Loan officer “Mr. Leech” (Buck Henry) getting fresh:

How is this movie so good? Obviously made by weirdos who chose to play the straight roles. Every normal-seeming person is a pervert in their spare time, and every professional pervert (like Doris The Dominatrix, and eventually Mary) is perfectly wholesome at home. Would make a good double bill with Parents.

José is a drug-addict filmmaker editing a vampire movie (Law of Desire star Eusebio Poncela). He meets Pedro, an extreme cinema obsessive (Will More of Dark Habits). The two are maybe not great for each other, or maybe that’s the drugs talking – movie jumps back in time to when Pedro was alive, while in the present tense, José gets high with Ana (All About My Mother star Cecilia Roth) and investigates letters, tapes and films sent to him.

José’s inspirational posters also include Viridiana wearing a Spider-Man mask.

Pedro is a super-creepy young man who only loves cinema and silly putty. He gets a stop-motion time-lapse gizmo and films himself sleeping, becoming obsessed with some hidden change that is happening. His camera apparently becomes sentient and starts killing people, beginning with Pedro’s large-eyed cousin Marta, while Pedro becomes hoarse-voiced, weak and withdrawn. José finally arrives, performs a blindfold ritual before the killer camera, and becomes pure cinema.

I prioritized watching this after Nick Pinkerton’s writeup – some of his best work.

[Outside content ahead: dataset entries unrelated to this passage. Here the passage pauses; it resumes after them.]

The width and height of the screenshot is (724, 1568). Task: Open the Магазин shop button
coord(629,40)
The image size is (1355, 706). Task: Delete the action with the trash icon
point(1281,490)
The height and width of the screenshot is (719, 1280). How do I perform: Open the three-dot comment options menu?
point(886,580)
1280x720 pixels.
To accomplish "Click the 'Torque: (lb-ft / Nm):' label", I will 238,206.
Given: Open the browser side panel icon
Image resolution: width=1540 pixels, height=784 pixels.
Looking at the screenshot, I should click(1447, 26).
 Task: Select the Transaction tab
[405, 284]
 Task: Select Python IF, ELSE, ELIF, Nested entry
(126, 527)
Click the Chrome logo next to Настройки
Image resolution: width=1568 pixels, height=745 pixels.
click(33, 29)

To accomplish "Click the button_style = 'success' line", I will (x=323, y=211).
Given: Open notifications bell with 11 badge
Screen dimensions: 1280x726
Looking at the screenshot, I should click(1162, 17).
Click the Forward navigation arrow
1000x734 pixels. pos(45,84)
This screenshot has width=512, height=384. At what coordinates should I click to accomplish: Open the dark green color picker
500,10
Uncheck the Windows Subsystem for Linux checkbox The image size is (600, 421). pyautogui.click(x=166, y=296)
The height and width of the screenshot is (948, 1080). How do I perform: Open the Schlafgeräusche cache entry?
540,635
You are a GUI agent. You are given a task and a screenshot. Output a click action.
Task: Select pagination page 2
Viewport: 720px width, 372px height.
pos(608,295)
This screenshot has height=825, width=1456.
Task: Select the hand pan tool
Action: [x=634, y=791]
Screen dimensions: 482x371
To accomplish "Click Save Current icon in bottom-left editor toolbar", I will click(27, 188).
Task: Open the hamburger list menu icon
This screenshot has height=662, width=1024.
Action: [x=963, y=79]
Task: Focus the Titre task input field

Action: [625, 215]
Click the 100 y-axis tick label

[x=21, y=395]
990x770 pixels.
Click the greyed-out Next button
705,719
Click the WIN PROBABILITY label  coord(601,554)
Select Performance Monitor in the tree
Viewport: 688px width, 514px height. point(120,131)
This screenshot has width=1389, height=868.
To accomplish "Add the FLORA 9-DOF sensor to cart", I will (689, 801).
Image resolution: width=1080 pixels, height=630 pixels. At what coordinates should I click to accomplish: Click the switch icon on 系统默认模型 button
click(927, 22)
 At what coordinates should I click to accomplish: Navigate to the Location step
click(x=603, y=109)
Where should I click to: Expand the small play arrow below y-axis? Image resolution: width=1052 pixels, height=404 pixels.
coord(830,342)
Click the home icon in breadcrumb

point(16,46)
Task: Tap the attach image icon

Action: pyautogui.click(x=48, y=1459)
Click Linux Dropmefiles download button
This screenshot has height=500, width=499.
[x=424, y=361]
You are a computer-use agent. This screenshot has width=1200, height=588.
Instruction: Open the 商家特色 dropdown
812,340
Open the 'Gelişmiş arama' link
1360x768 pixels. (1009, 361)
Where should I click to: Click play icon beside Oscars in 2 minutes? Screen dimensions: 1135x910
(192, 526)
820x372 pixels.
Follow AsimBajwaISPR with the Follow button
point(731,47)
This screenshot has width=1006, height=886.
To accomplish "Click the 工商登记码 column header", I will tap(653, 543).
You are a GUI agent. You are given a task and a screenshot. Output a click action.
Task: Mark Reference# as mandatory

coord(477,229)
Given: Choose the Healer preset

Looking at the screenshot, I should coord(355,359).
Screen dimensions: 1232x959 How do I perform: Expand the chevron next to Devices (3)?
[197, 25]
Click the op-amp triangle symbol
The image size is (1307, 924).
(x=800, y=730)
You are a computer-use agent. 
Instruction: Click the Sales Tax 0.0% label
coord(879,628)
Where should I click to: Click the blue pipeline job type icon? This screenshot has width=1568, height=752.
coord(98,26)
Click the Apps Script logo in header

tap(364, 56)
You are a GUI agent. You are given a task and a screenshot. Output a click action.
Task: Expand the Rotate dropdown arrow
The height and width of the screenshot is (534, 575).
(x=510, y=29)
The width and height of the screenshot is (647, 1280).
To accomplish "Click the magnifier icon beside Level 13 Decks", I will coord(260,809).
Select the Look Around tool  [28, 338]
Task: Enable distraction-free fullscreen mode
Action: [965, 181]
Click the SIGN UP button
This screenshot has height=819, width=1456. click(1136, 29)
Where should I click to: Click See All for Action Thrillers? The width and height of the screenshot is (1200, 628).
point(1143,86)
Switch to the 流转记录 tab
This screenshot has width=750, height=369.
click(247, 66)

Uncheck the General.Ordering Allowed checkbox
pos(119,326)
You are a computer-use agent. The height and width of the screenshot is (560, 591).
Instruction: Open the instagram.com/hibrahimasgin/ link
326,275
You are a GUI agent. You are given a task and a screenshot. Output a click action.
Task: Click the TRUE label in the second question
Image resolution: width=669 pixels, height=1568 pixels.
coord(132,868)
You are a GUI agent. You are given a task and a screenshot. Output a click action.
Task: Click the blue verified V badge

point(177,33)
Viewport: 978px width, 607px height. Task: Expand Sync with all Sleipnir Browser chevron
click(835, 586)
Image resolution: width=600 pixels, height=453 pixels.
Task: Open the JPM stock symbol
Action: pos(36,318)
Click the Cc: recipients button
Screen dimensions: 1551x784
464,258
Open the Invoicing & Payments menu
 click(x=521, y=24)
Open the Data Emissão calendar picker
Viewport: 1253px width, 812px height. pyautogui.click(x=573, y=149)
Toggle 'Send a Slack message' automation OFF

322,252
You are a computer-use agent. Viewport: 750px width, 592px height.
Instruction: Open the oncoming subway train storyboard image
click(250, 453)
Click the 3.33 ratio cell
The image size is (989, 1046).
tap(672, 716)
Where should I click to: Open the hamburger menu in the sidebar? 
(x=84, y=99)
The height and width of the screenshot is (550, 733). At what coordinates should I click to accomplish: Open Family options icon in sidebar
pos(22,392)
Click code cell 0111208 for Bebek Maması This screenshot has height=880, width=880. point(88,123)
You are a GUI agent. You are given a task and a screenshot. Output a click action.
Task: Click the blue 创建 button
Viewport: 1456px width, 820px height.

Pedro’s address to José, dictated from the edge of oblivion in an unrecognizable rasp suggestive of lycanthropic transformation, structures what narrative Arrebato can be said to have … In Arrebato’s last act, which finds José totally absorbed in Pedro’s film and his strange quest, it becomes a movie about one run-down sybarite who’s coming apart at the seams bearing witness to the spectacle of another run-down sybarite who has come apart at the seams, both “reunited” on celluloid in the film’s inspired and singularly unnerving closing scene. If you watch the movie and aren’t keeping it together particularly well yourself – and who is these days? – this can all add up to a disquieting hall-of-mirrors effect.